The presence of microorganisms in a range of nuclear facilities has been known for many years. In this study the microbial community inhabiting the Pile Fuel Storage Pond (PFSP), which is a legacy open-aired facility on the Sellafield nuclear site, Cumbria, UK, was determined to help target microbial bloom management strategies in this facility. The PFSP is currently undergoing decommissioning and the development of prolonged dense microbial blooms reduces the visibility within the water. Such impairment in the pond water visibility can lead to delays in pond operations, which also has financial implications. Efforts to control the microbial population within the PFSP are ongoing, with the installation of ultrasonic treatment units. Here next generation sequencing techniques focussing on broad targets for both eukaryotic and prokaryotic organisms were used to identify the microbial community. On-site monitoring of photosynthetic pigments indicated when microbial blooms formed and that eukaryotic algae were most likely to be responsible for these events. The sequencing data suggested that the blooms were dominated by members of the class Chrysophyceae, a group of golden algae, while evidence of cyanobacteria and other photosynthetic bacteria was limited, further supporting eukaryotic organisms causing the blooms. The results of sequencing data from 2018 was used to inform a change in the operational settings of the ultrasonic units, while monitoring of the microbial community and photosynthetic pigments trends was extended. Since the changes were made to the ultrasonic treatment, the visibility in the pond was significantly improved, with an absence of a spring bloom in 2020 and an overall reduction in the number of days lost due to microbial blooms annually. This work extends our knowledge of the diversity of microbes able to colonise nuclear fuel storage ponds, and also suggests that sequencing data can help to optimise the performance of ultrasonic treatments, to control algal proliferation in the PFSP facility and other inhospitable engineered systems.
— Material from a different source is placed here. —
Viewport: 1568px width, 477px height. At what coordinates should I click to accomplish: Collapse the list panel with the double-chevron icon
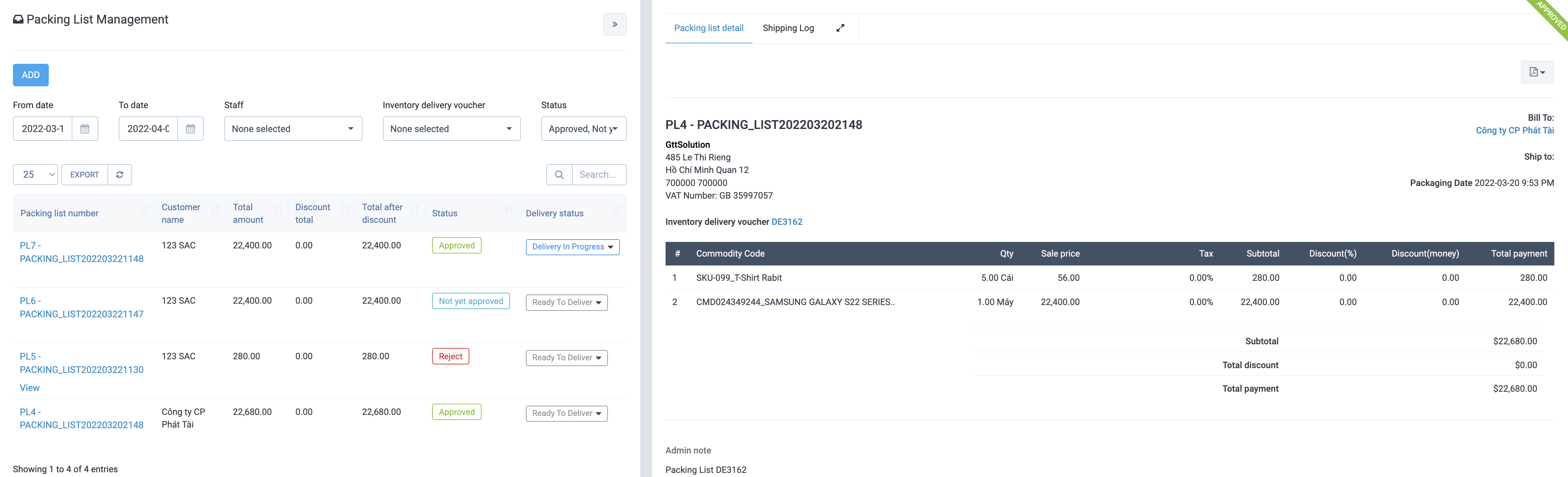click(614, 24)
Keywords: Chrysophyceae; Pile Fuel Storage Pond; algae bloom; spent nuclear fuel pond; ultrasonic treatment.

FIGURE 1

(A) Comparison of eukaryotic community present in the Pile Fuel Storage Pond, grouped to highlight the relative abundance of photosynthetic organisms, stars highlight bloom samples (Chl a concentrations >10 μg L^–1). (B) qPCR quantification of the 16S (red) and 18S (purple) rRNA gene copy number mL^–1 (error bars denote the standard deviation). (C) Average chlorophyll a concentrations (μg L^–1) collected between 25/01/2018-20/10/2020. PT, pre-treatment of ultrasonic frequencies; UT, untargeted (light grey panel), ultrasonic units operating on non-specific settings; T, targetted (grey panel), ultrasonic units operating on settings specified by LG Sonic. Error bars denote standard deviation, the horizontal red line marks threshold above which visibility becomes compromised, the red panel represents good visibility in the pond, and the blue lines indicate time points where samples were collected, vertical red lines denote when the ultrasonic settings were changed.

FIGURE 2

Microbial community comparison of the Pile Fuel Storage Pond based on the 18S rRNA gene sequencing data. Samples were collected between March 2018 and August 2020. Taxa accounting for 1% or less of the combined abundance were omitted and placed within the other group.

FIGURE 3

Comparison of prokaryotic organisms in the Pile Fuel Storage Pond between March 2018 and August 2020. Where the relative abundance was 1% or less the data was omitted and placed within the other group. Taxonomic affiliations indicated in parentheses where G, genus; F, family; O, order; C, class; P, phylum.